Según informaron fuentes del Ministerio de Seguridad bonaerense, el material pirotécnico estaba distribuido en 72 cajas.

La mayor parte de los elementos de pirotecnia clandestina fueron secuestrados en un procedimiento realizado en un depósito situado en Joaquín González al 2300, en la ciudad bonaerense de Burzaco.

Voceros de la cartera de Seguridad provincial aseguraron que durante el operativo el responsable del depósito intentó huir en un Volkswagen Senda que fue interceptado por dos móviles policiales en la esquina de Alsina y San Jorge, en Claypole.

Según la policía, el hombre detenido habría sido identificado como Antonio Pascual Acosta, de 53 años, que presuntamente se dedicaba a la venta y distribución de pirotecnia cuya procedencia no estaría declarada.
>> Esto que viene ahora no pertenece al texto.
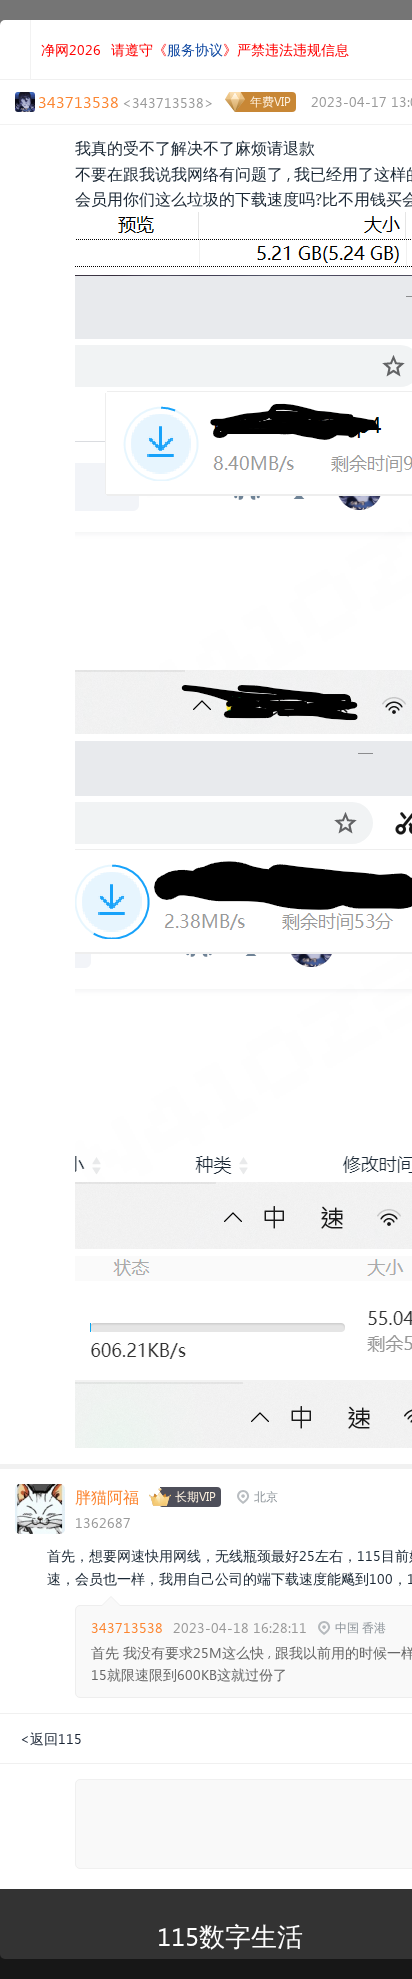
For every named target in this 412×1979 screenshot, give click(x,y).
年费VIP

La Delegación Lomas de Zamora de Investigaciones Complejas y Narcocriminalidad informó que los productos secuestrados eran de fabricación casera.

Nada de seguridad

Durante el allanamiento, autorizado por el juez federal de Lomas de Zamora Carlos Alberto Ferreiro Pella, la policía pudo comprobar que el lugar "no contaba con los mínimos recaudos de seguridad, por lo que de haber estallado la mercadería allí almacenada se hubiese generado un incendio".

Como se sabe, la comercialización de pirotecnia está regulada por el Registro Nacional de Armas (Renar), de acuerdo con un decreto nacional dictado el 11 de octubre último.

La norma, que intenta ponerle límites a la venta clandestina de proyectiles artificiales, prevé multas, secuestro de mercadería y clausuras de locales que no cuenten con la mencionada autorización y con el sello de aprobación Fabricaciones Militares.

Ayer, desde el Ministerio de Seguridad bonaerense se informó que los operativos de control sobre la venta clandestina de fuegos artificiales estará a cargo de los inspectores que fueron asignados a los 134 distritos bonaerenses que trabajarán junto con efectivos de la División de Explosivos de la policía bonaerense y de bomberos.

De acuerdo con las fuentes del mencionado ministerio, el funcionamiento de las fábricas de material de pirotecnia clandestina representa un peligro para los vecinos, debido a que, para abaratar costos, muchos de esos establecimientos trabajan con una pólvora de baja calidad e inestable.